Aquí es cuando uno se da cuenta de que toca buscar la escoba; de que ya no queda sino recoger los pedacitos y botarlos bien lejos, echarlos a la caneca de las cosas que se olvidan porque ya no sirven porque hacen espacio y porque huelen mal.

¿Pero dónde habré dejado la escoba? Tal vez detrás de la prudencia, esa que se evaporó una mañana de lunes festivo en la que hacía sol y madrugué al paraíso. Pero ahí no quiero buscarla. La prudencia, cuando envejece, se arruga y vuelve miedo. Y el miedo no me gusta, me huele a viejo.

Quizá la escoba está detrás de la puerta, en el jardín del vecino o a veinte horas de vuelo. Pero, antes de todo esto, yo ya había decidido echar el ancla. Y no quiero hacer la fuerza que se requiere para levantarla. Estoy cansado de pujar, estoy cansado del viento y estoy cansado del mar.

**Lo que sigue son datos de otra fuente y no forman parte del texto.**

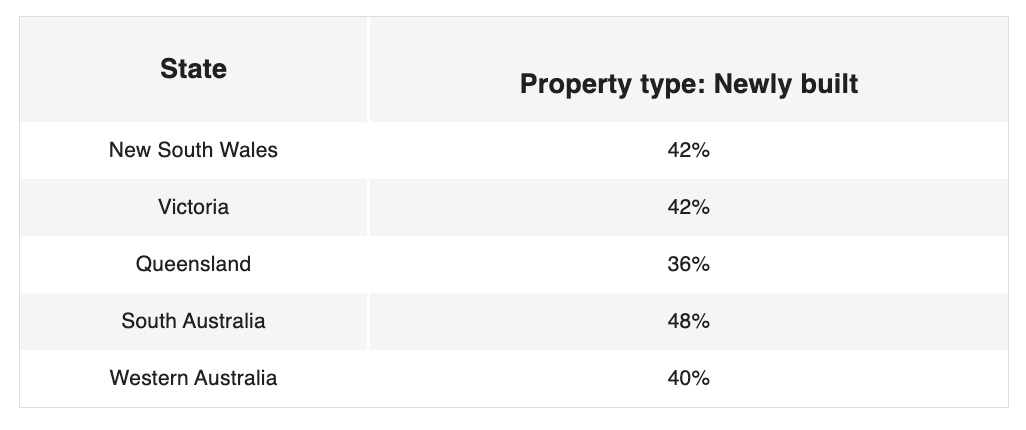Image resolution: width=1026 pixels, height=430 pixels.
Task: Click the 36% value for Queensland
Action: [688, 265]
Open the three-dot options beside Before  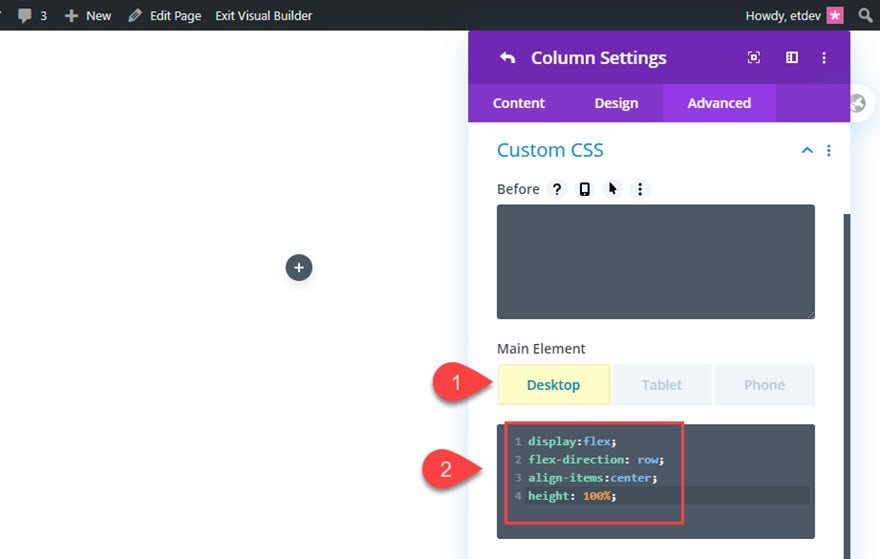(x=641, y=189)
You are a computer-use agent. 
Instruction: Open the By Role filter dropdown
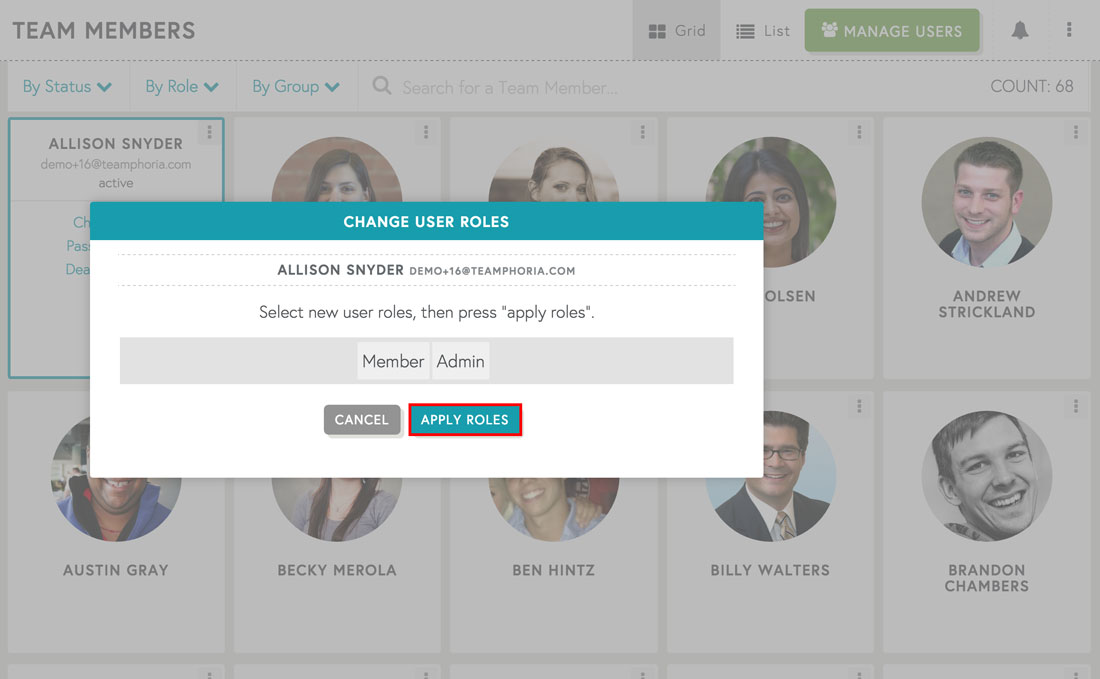pos(182,87)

De pronto la encuentre al amanecer. Pero no amanece hasta que uno despierta. Y uno no despierta hasta que se duerme. Pero aún no tengo sueño. Algo me impide echar la cabeza en alguna parte, aún sabiendo que este día ya acabó y que el sol necesita que yo cierre los ojos para salir de nuevo.

Esto me tienta a concluir que este desorden es culpa mía. Pero esa no sería una conclusión con mística. Ese no sería el final de una buena historia.